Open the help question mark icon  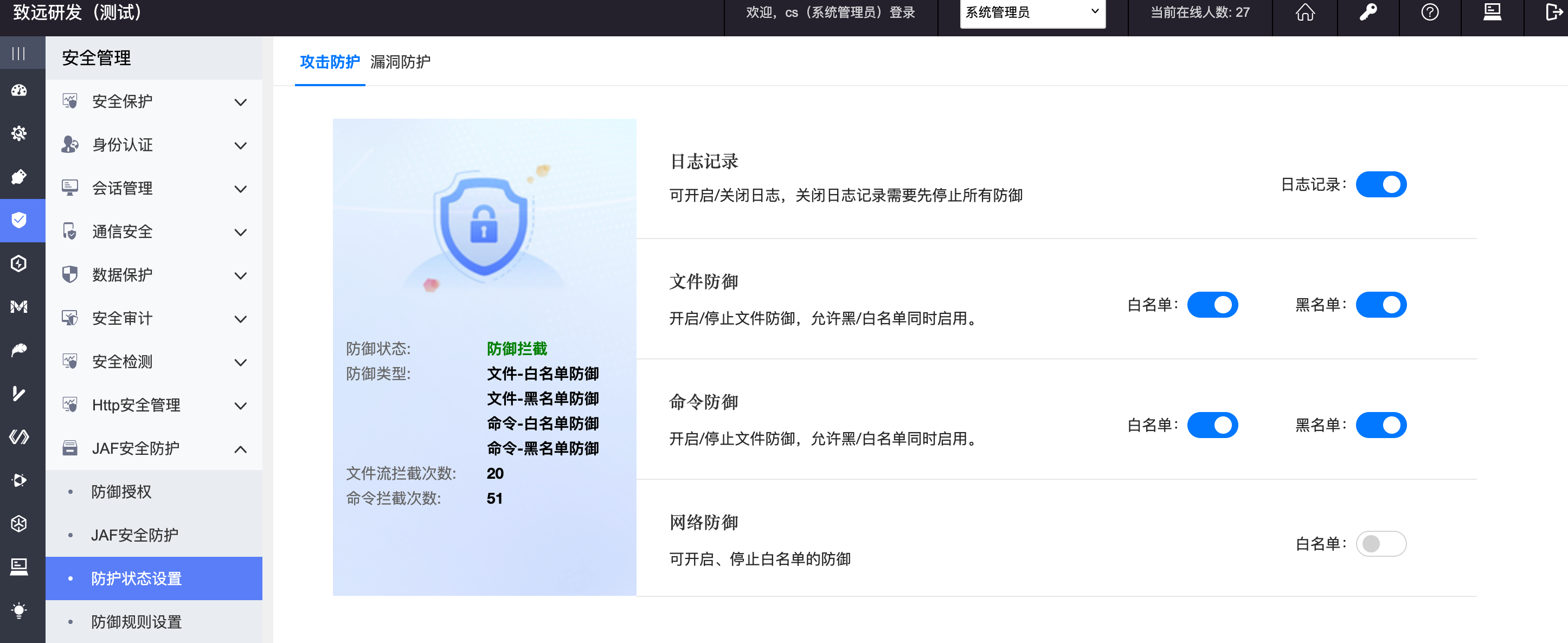tap(1430, 12)
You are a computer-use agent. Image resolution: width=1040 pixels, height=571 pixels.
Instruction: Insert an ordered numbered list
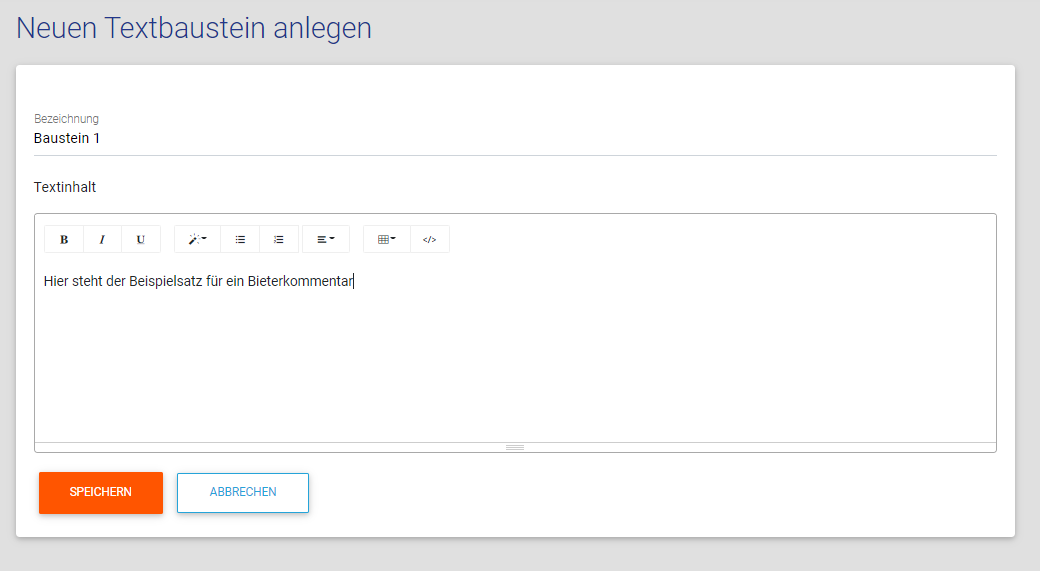[x=279, y=240]
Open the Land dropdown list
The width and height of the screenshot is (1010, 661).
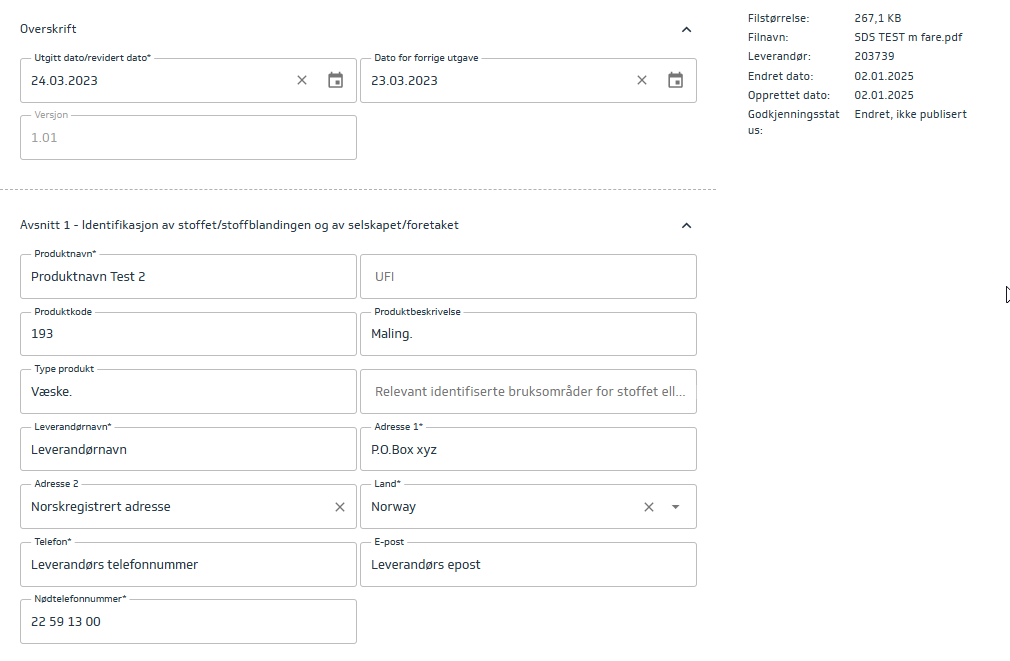pos(676,507)
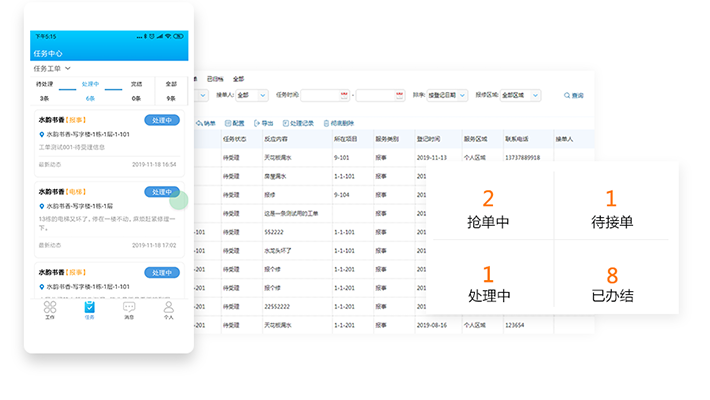Select the 待处理 tab in mobile app
Screen dimensions: 710x400
[44, 90]
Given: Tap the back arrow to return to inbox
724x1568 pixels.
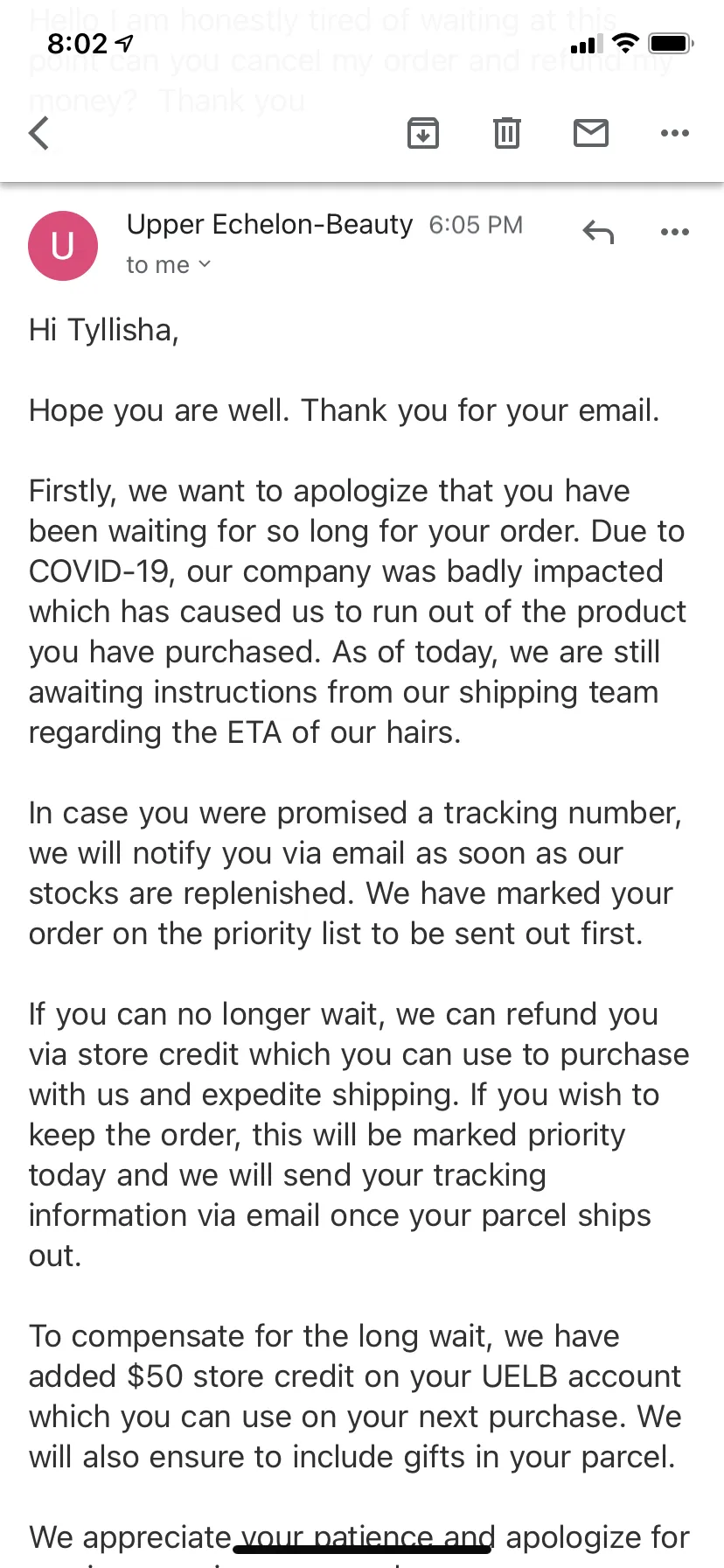Looking at the screenshot, I should click(38, 134).
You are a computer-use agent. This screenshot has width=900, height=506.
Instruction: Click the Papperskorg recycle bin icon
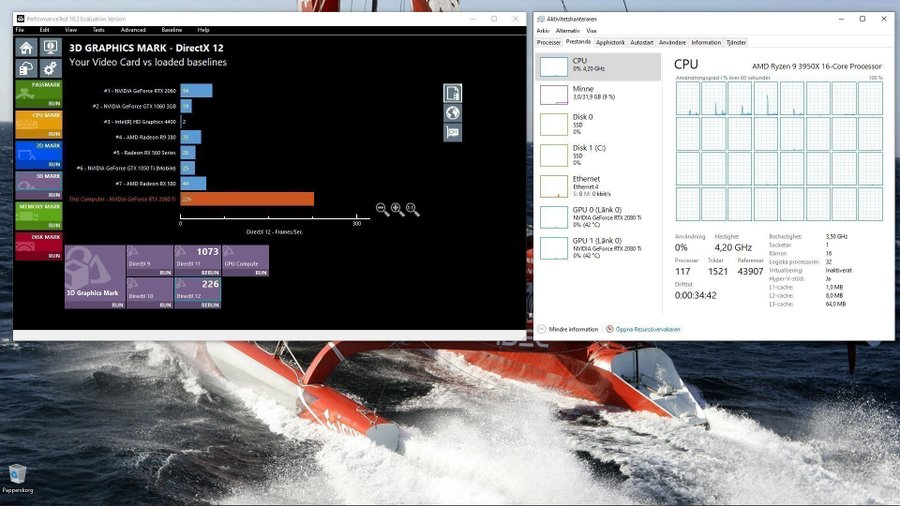click(x=17, y=474)
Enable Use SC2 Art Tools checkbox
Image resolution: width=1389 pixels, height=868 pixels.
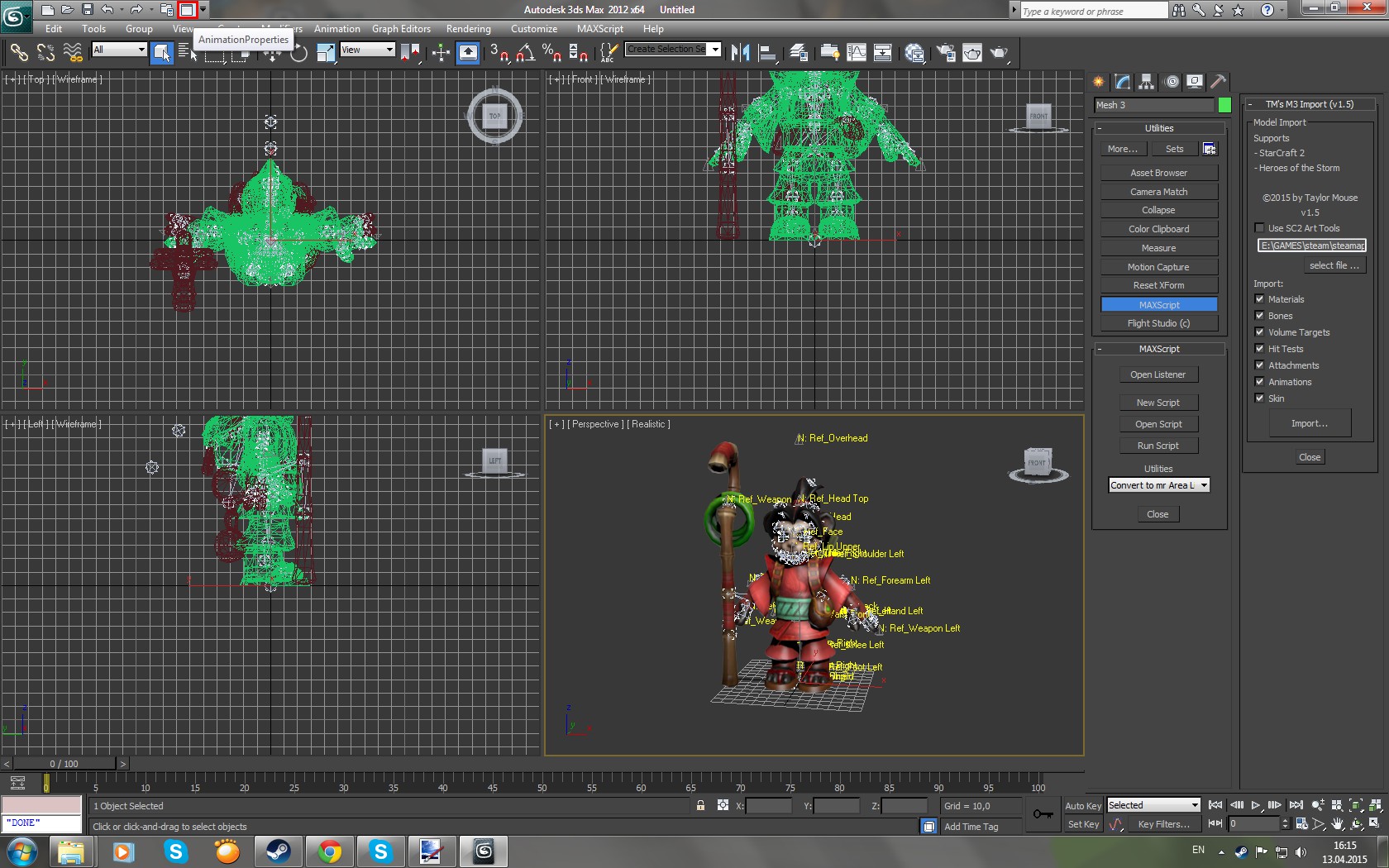(x=1259, y=228)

┄┄┄┄┄┄┄┄┄┄

* Task prompt: Give back, word for word, the stretch of lines from the one containing "You are a computer-use agent. Image" through the end of the lines above, leaving out the pictures.

* Result:
You are a computer-use agent. Image resolution: width=1040 pixels, height=571 pixels.
Instruction: Insert an ordered numbered list
[x=279, y=240]
Open the Land dropdown list
The width and height of the screenshot is (1010, 661).
pos(676,507)
Select the 待处理 tab in mobile app
Screen dimensions: 710x400
[44, 90]
Given: Tap the back arrow to return to inbox
724x1568 pixels.
Looking at the screenshot, I should click(38, 134).
You are a computer-use agent. This screenshot has width=900, height=506.
Instruction: Click the Papperskorg recycle bin icon
click(x=17, y=474)
Enable Use SC2 Art Tools checkbox
Image resolution: width=1389 pixels, height=868 pixels.
(x=1259, y=228)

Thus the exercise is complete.